Abstract:
A device for loading and/or unloading of flowable media includes a buoy connected to at least one riser and a vessel provided with a pick-up space for the buoy. The pick-up space ends at the bottom of the vessel, the buoy being provided with a buoyancy device and including a first part connected to the at least one riser and a second part which can be rotated with respect to the first part. The second part is arranged for locking to the vessel. The buoy comprises a connected for connecting the at least one riser to a swivel for transfer of the flowable medium. When the vessel is connected to the buoy, its position is maintained by a dynamic positioning system.

Description:
BACKGROUND OF THE INVENTION 
   (1) Field of the Invention 
   The present invention regards a loading buoy for loading and unloading liquids and gases in open sea. 
   (2) Description of Related Art 
   Several buoys of this type are known. The prior art buoys support one end of one or more risers that extend from storage tanks on the seabed, e.g. at a nearby production facility.
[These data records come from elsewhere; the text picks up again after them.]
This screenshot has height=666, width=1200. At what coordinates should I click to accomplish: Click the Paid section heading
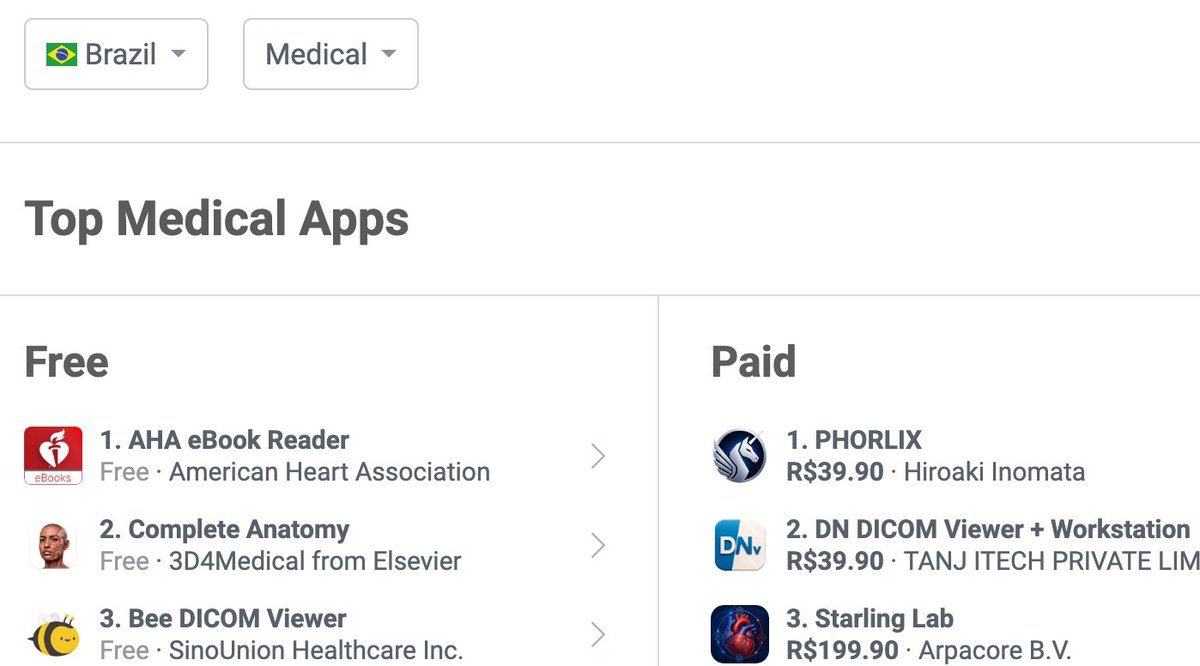(x=754, y=362)
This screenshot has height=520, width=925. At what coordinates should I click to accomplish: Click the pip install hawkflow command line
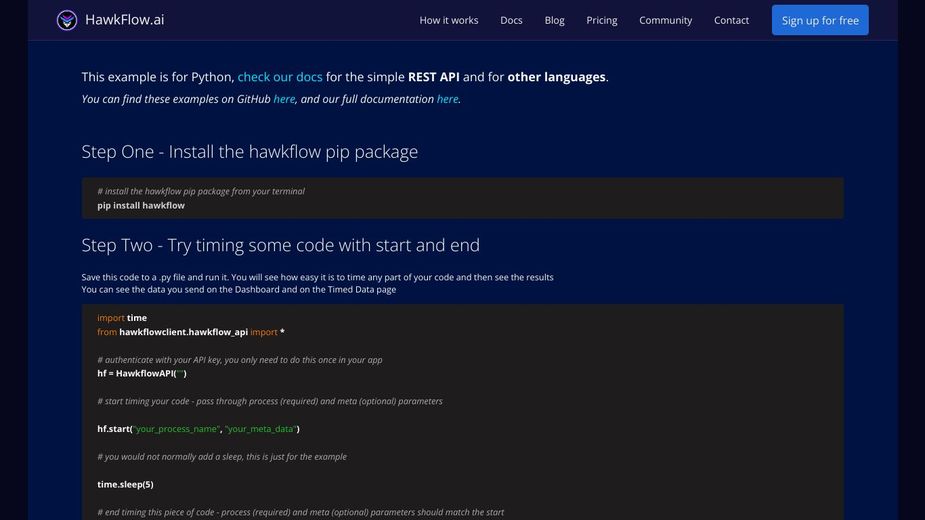pos(141,205)
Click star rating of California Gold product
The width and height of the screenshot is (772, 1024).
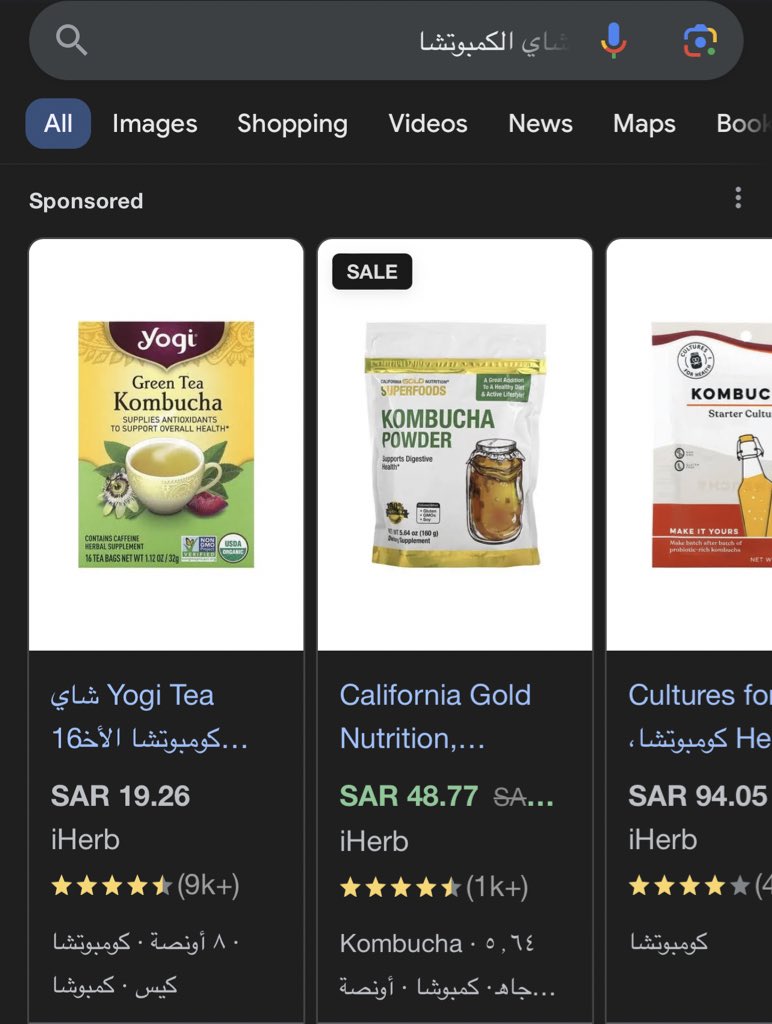(x=400, y=887)
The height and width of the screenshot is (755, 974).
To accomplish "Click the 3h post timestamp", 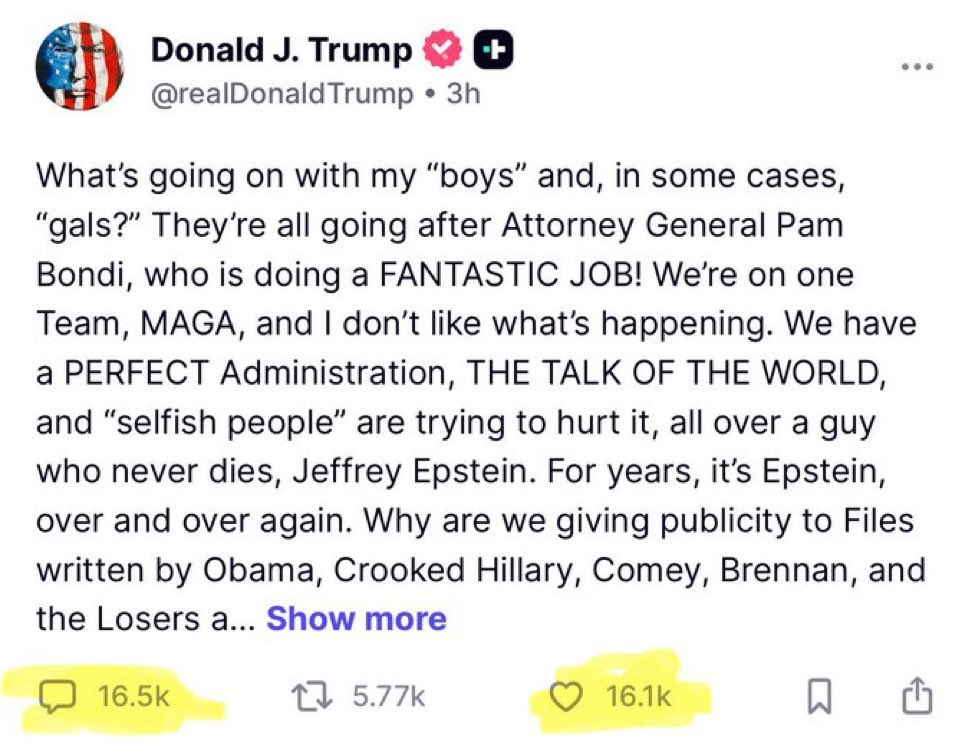I will [x=463, y=94].
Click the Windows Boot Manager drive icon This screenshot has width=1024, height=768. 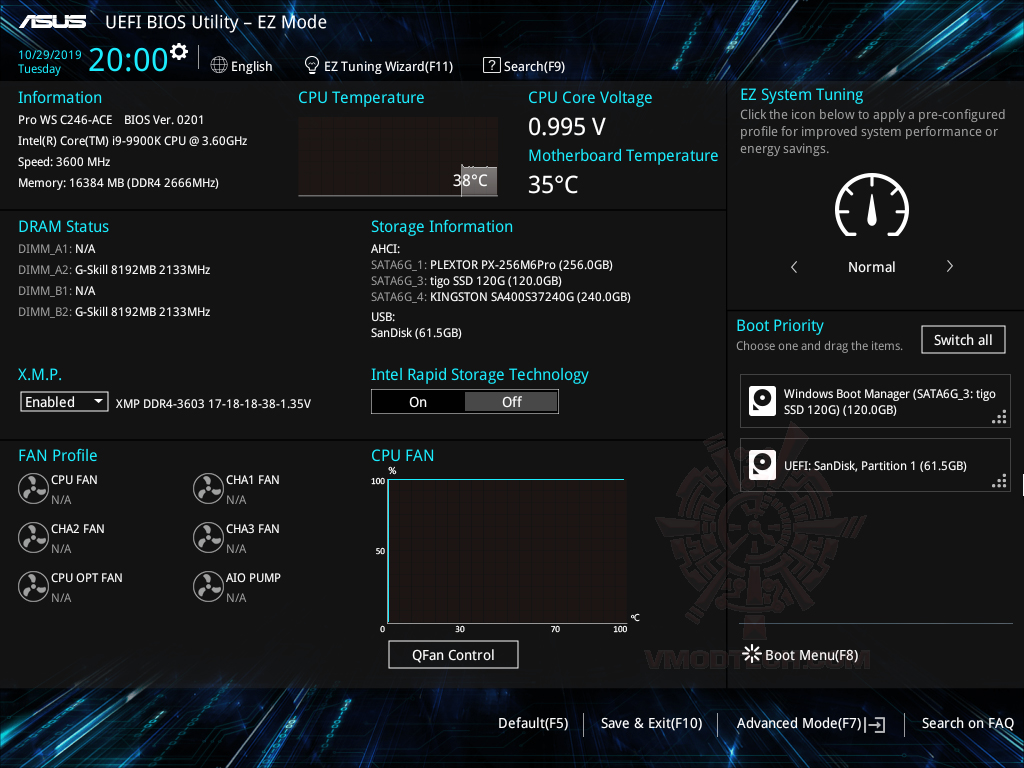point(762,400)
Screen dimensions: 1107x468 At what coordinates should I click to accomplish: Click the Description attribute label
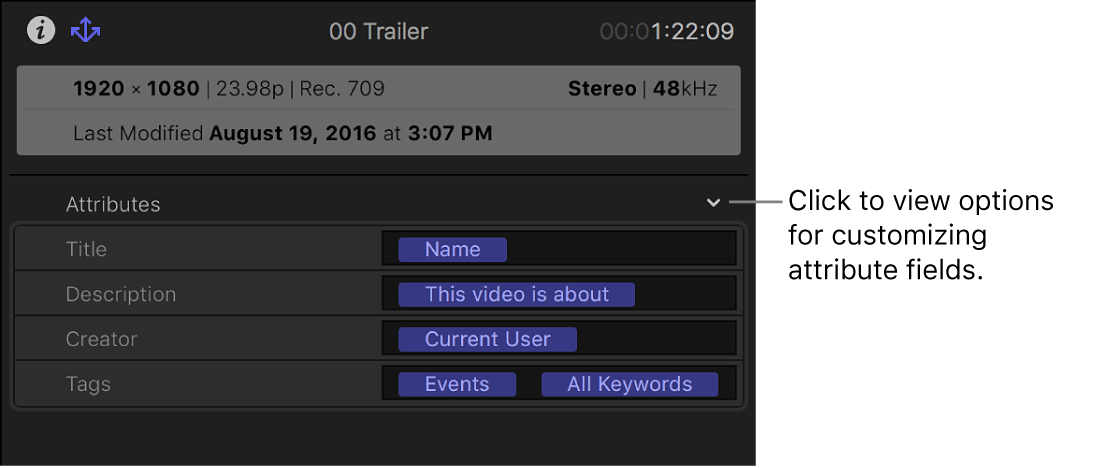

The buoy is moored to the seabed and floats a distance below the surface of the sea, due to a positive buoyancy. When used for loading or unloading, the buoy is pulled up into a pick-up space in a vessel and held there. A swivel connected to loading and unloading lines aboard the vessel is coupled to the top of the buoy and connected to the tops of the risers from the buoy. Loading or unloading can then commence. 
   The buoy comprises an outer and an inner part which are interrotatable, the outer part being kept rotationally fixed relative to the vessel, and the inner part being substantially rotationally fixed relative to the seabed, by way of the mooring. Thus the vessel can rotate under the influence of wind and current without affecting the loading or unloading process. 
   A common feature of known solutions such as described in inter alia U.S. Pat. Nos. 4,490,121, 4,604,961, NO 176 131, NO 175 419, NO 175 420 and NO 175 421 is that of the buoy being moored to the seabed. Mooring the buoy may seem natural, as it is desired that the buoy stay substantially stationary. The mooring also serves as mooring for the vessel when connected to the buoy. This allows the vessel to weather a storm without there being any risk of it coming adrift and without wind and current affecting the loading and unloading operation. 
   However, mooring the buoy also carries drawbacks. The mooring requires the buoy to absorb all the forces exerted by the mooring line. These forces can get very large when there are heavy currents affecting a moored vessel. Consequently the buoy must be dimensioned to take up these forces. Heavy dimensioning means a high steel weight. A high steel weight requires the buoy to have a relatively large buoyancy chamber in order to float at the correct depth. This means that the buoy will be quite large. A large buoy requires a large pick-up space in the vessel. A large pick-up space has implications for the support structure of the vessel and therefore can not be placed just anywhere in the vessel. Thus the pick-up space has been located at the bow, which is already built to take up large stresses and strains. 
   However, all the above factors will impose certain limitations on the design of both the buoy and the vessel. The present invention aims to eliminate or at least bring about a substantial reduction in these limitations. 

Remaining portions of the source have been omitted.